Mark had what seemed like a combined four minutes of screentime in those two episodes. He appeared in a mere two scenes in each one and never in any major group moments. One scene had him come across Andy at a bar, where it was apparent that while Andy no longer held any ill will towards Mark and was becoming a better person, Mark was stuck with no prospects and a history that wasn’t all that endearing. It almost read like Mark was noticing how Pawnee was leaving him behind.
With the show’s plot involving a government shutdown in “Freddy Spaghetti,” Mark decided that the entire situation, along with Ann’s rejection, was a sign that it was time for him to move on. Leslie was angry at first, dubbing him “Mark Brendanaquits,” but the two later shared a nice goodbye moment on the plot of land that used to be the pit. As a farewell present, he gave Leslie some blueprints for a layout of what her dream park could possibly look like. Mark was inspired by Leslie and it bounced back and inspired Leslie to continue fighting for what she believed in.
As for Ann, she drunkenly stumbled into the first step towards a relationship with Chris Traeger, which was already a million times more entertaining than what she had with Mark due to Chris’ otherworldly optimism and dedication to his personal health. Plus, and this is big, the two had amazing chemistry. Ann never had a goodbye scene with Mark (even though she presumably did talk to him to at least ask if he was the guy she made out with at the bar) and we were probably better off that way.
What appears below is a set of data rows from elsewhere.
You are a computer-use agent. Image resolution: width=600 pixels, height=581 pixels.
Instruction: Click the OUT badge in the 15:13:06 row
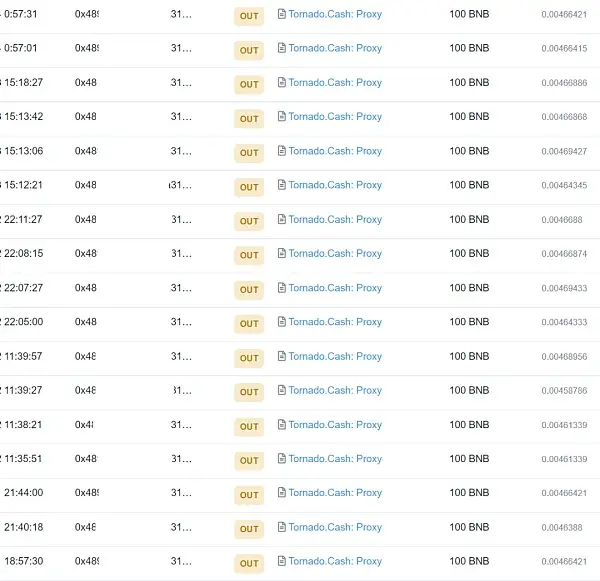[249, 153]

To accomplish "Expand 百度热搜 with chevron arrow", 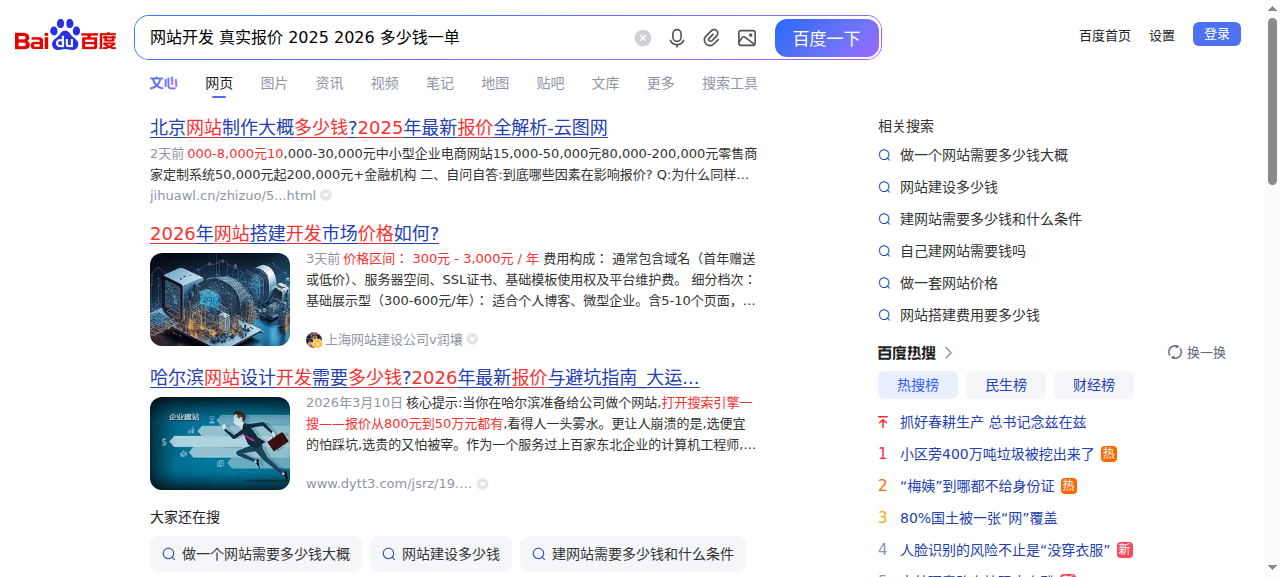I will (949, 353).
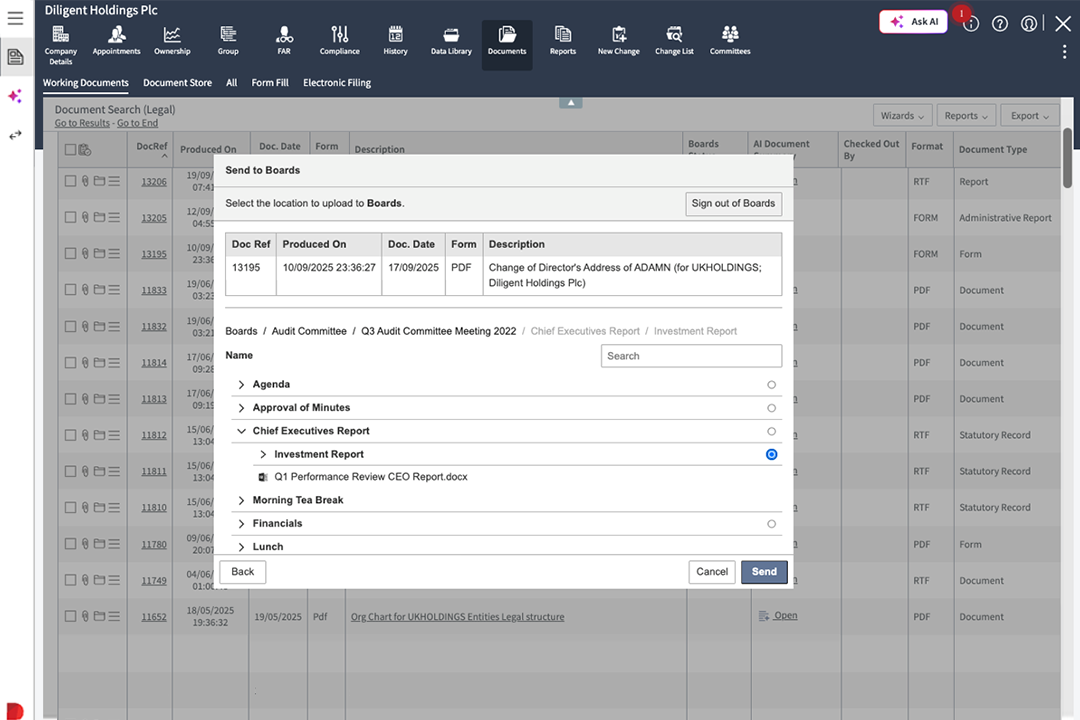Open the Export dropdown menu
The image size is (1080, 720).
(1030, 115)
After 30 episodes, that was it for Mark. At first, the door appeared to be open. Series co-creator Michael Schur was quick to point out that it was an amicable split and that Mark’s role allowed him to return down the line, even if he was just going to be a guest appearance here and there. He would probably show up once or twice in the third season! Parks and Recreation was all about recurring characters popping up, so such a thing made all the sense in the world.